Introduction

The prediction has been an essential component of modern data science, whether in the discipline of statistical analysis or machine learning. Modern technology has facilitated a massive explosion of data however, such data often contain irrelevant information that consequently makes prediction difficult. Researchers are devising new methods and algorithms in order to extract information to create robust predictive models. Such models mostly contain predictor variables that are directly or indirectly correlated with other predictor variables. In addition, studies often consist of many response variables correlated with each other. These interlinked relationships influence any study, whether it is predictive modelling or inference.
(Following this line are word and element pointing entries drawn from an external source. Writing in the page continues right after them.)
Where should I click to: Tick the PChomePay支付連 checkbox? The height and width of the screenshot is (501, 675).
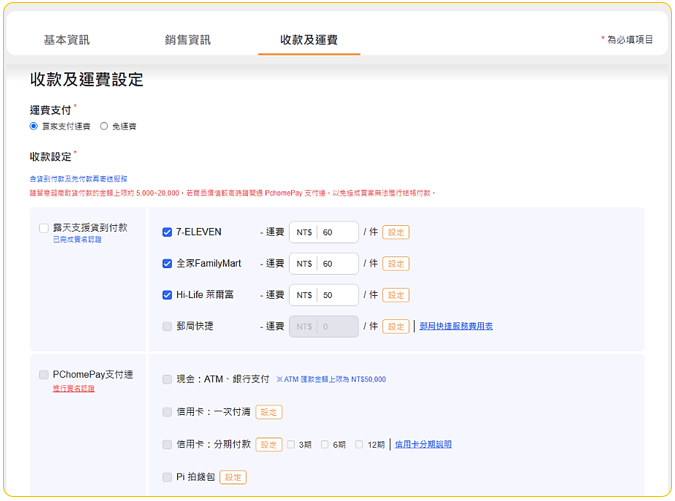coord(44,375)
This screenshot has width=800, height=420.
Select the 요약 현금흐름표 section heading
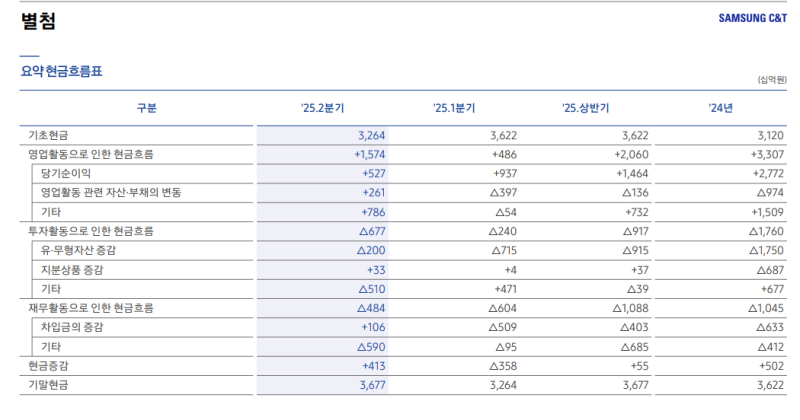coord(61,71)
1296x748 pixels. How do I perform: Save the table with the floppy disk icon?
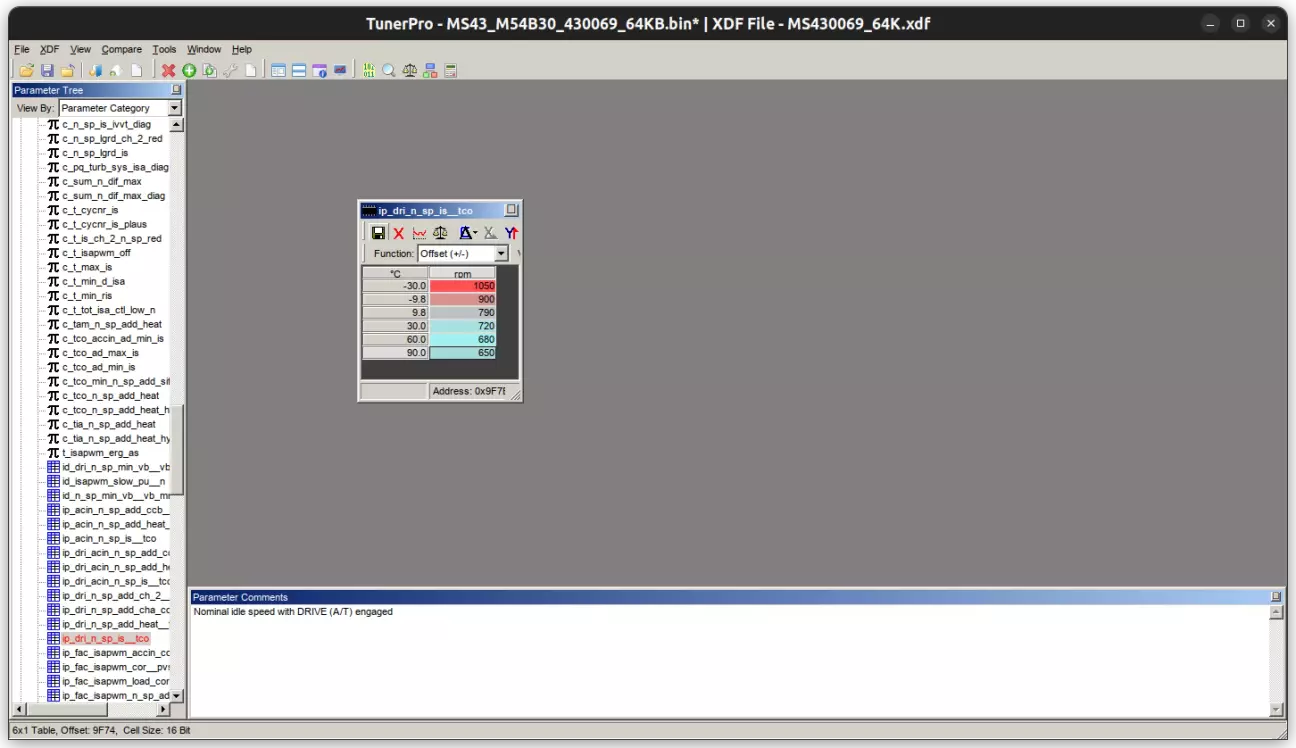point(378,233)
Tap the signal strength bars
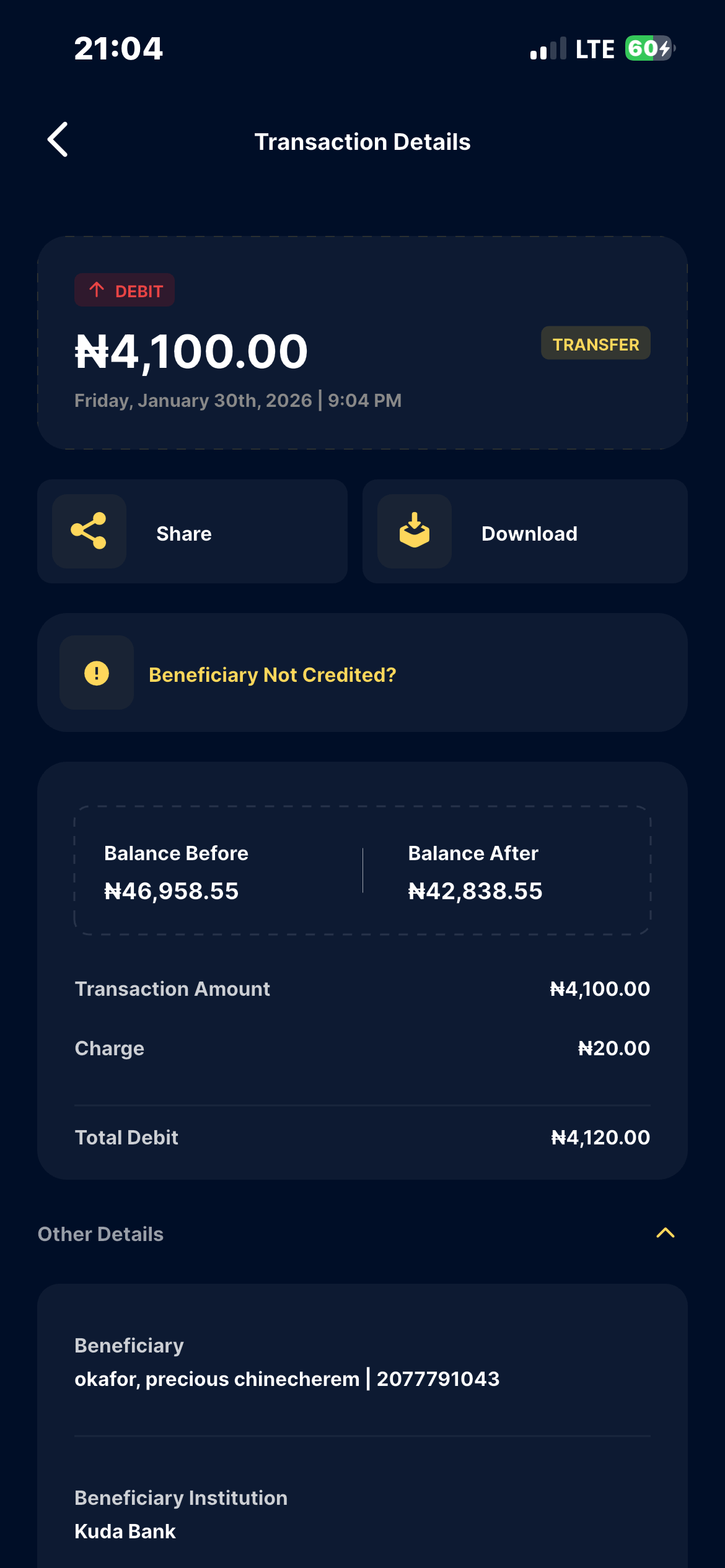 [x=548, y=49]
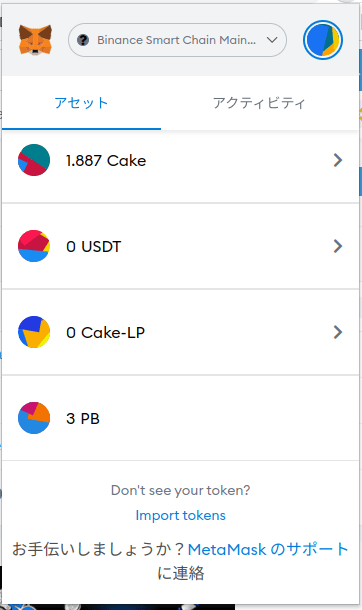This screenshot has width=362, height=610.
Task: Expand Cake token details chevron
Action: coord(338,160)
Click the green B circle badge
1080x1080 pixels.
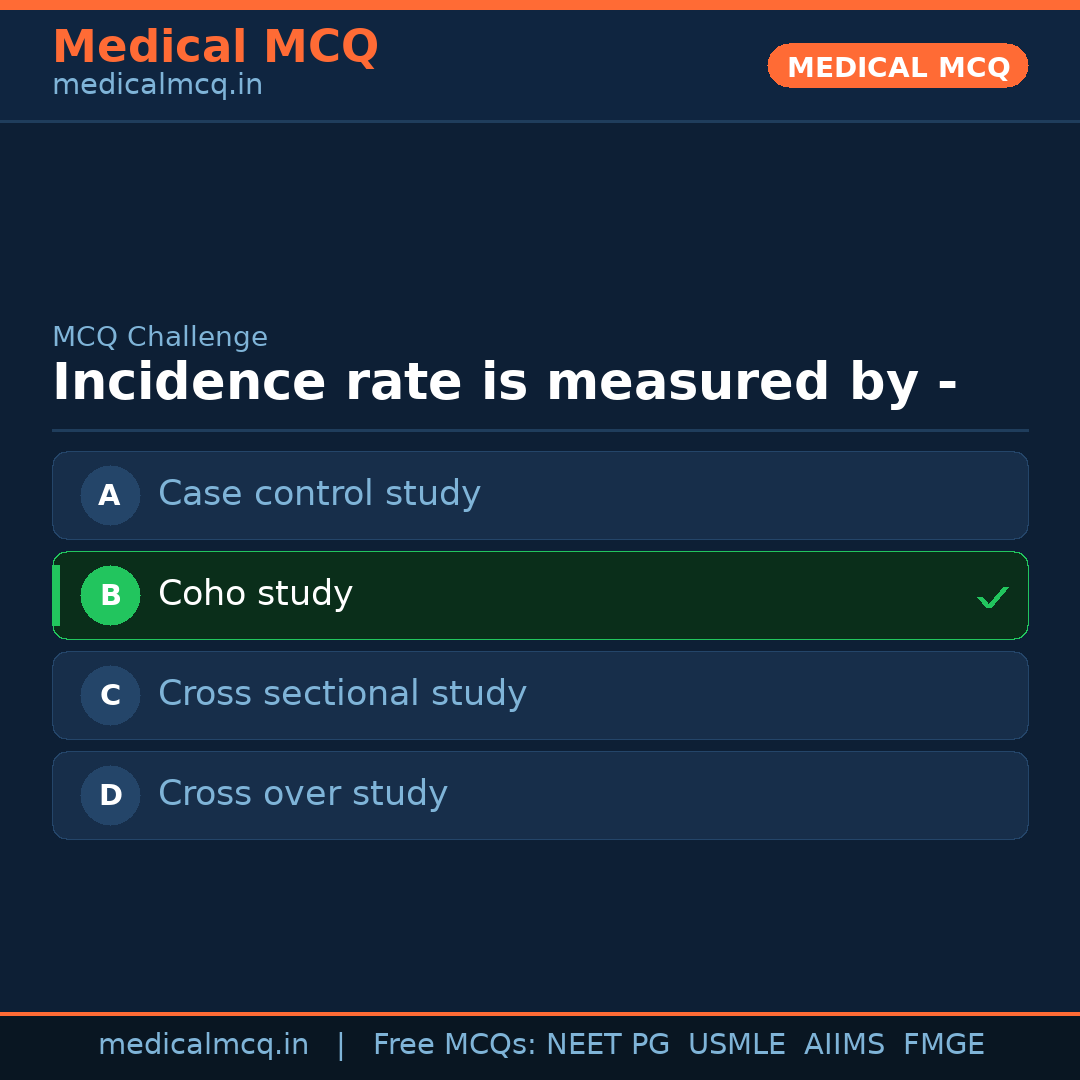(x=110, y=595)
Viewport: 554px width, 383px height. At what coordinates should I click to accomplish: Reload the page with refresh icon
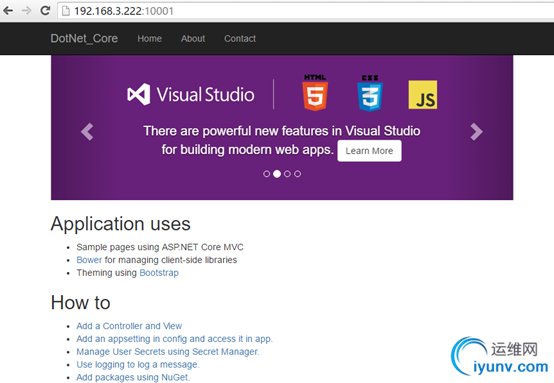click(45, 10)
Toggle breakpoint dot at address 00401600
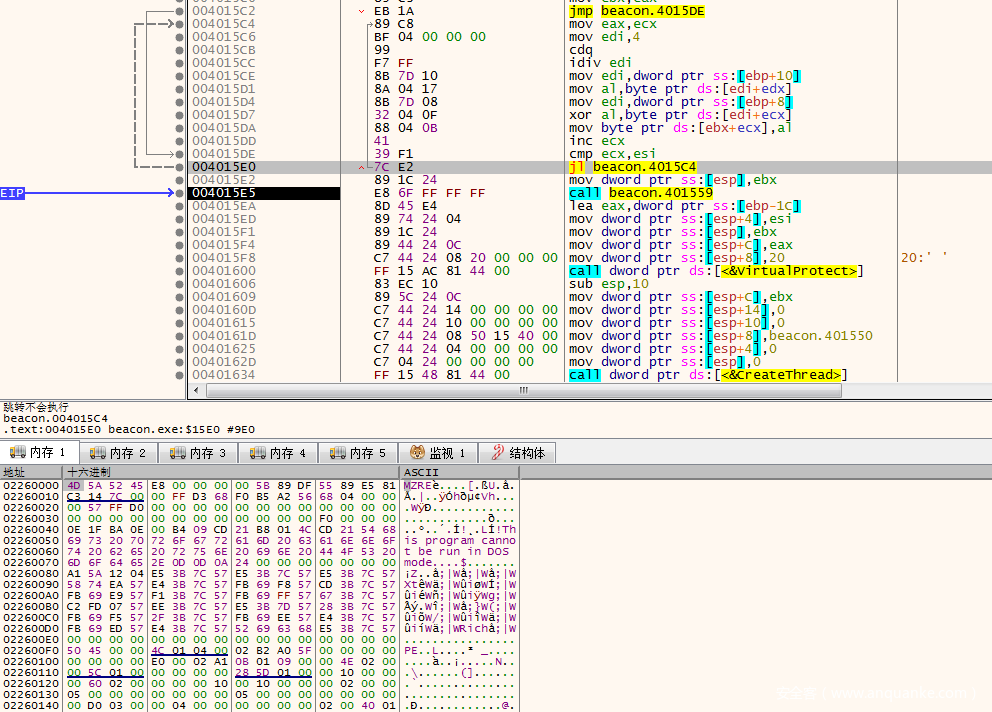The width and height of the screenshot is (992, 712). (x=179, y=271)
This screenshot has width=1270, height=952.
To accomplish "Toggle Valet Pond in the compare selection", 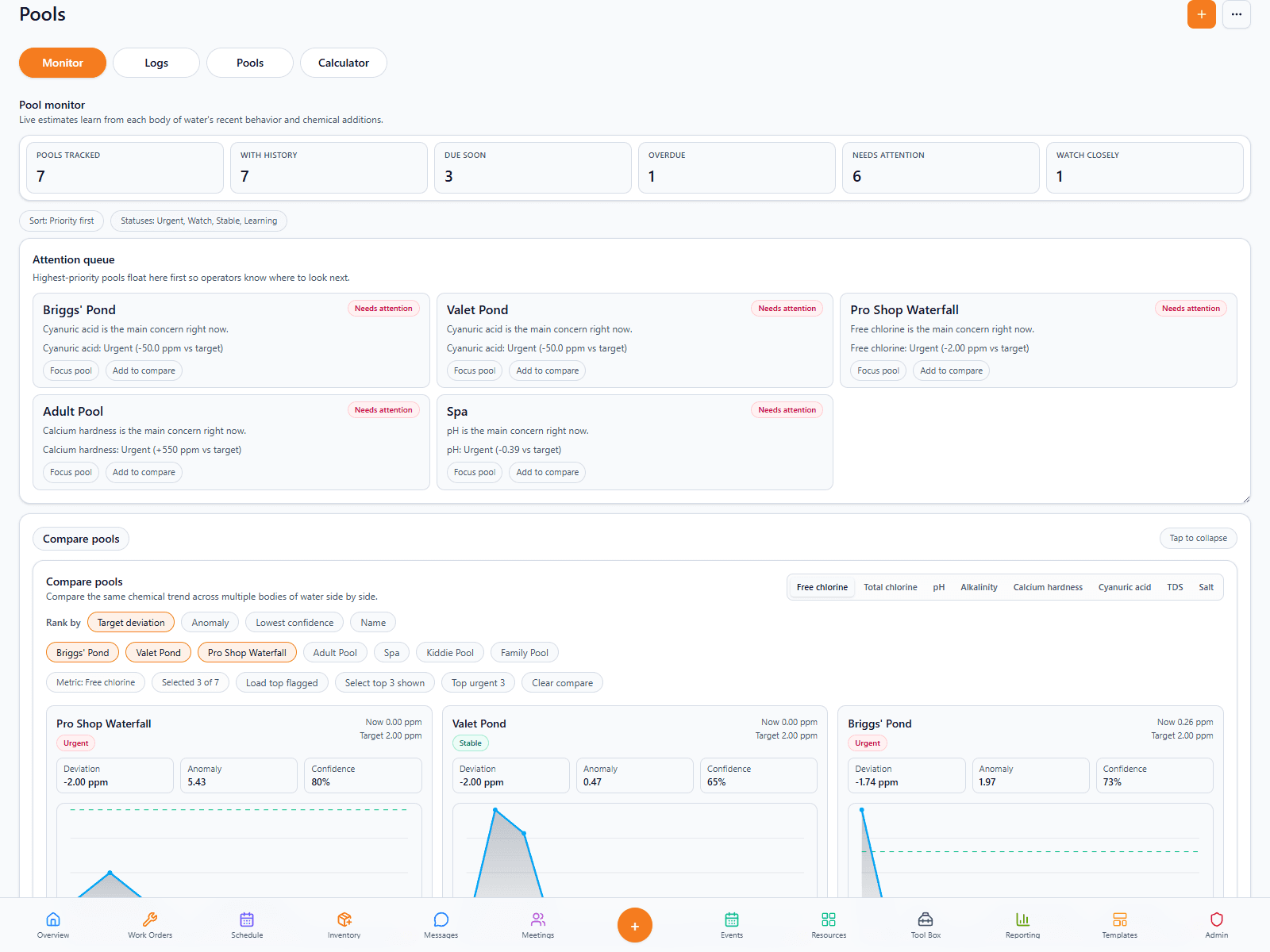I will (x=158, y=652).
Modern inter-disciplinary research fields such as chemometrics, econometrics and bioinformatics handle multi-response models extensively. This paper attempts to compare some multivariate prediction methods based on their prediction performance on linear model data with specific properties. The properties include the correlation between response variables, the correlation between predictor variables, number of predictor variables and the position of relevant predictor components. These properties are discussed more in the Experimental Design section. Among others, Sæbø, Almøy, and Helland (2015) and Almøy (1996) have conducted a similar comparison in the single response setting. In addition, Rimal, Almøy, and Sæbø (2018) have also conducted a basic comparison of some prediction methods and their interaction with the data properties of a multi-response model. The main aim of this paper is to present a comprehensive comparison of contemporary prediction methods such as simultaneous envelope estimation (Senv) (Cook and Zhang 2015) and envelope estimation in predictor space (Xenv) (Cook, Li, and Chiaromonte 2010) with customary prediction methods such as Principal Component Regression (PCR), Partial Least Squares Regression (PLS) using simulated dataset with controlled properties. In the case of PLS, we have used PLS1 which fits individual response separately and PLS2 which fits all the responses together. Experimental design and the methods under comparison are discussed further, followed by a brief discussion of the strategy behind the data simulation.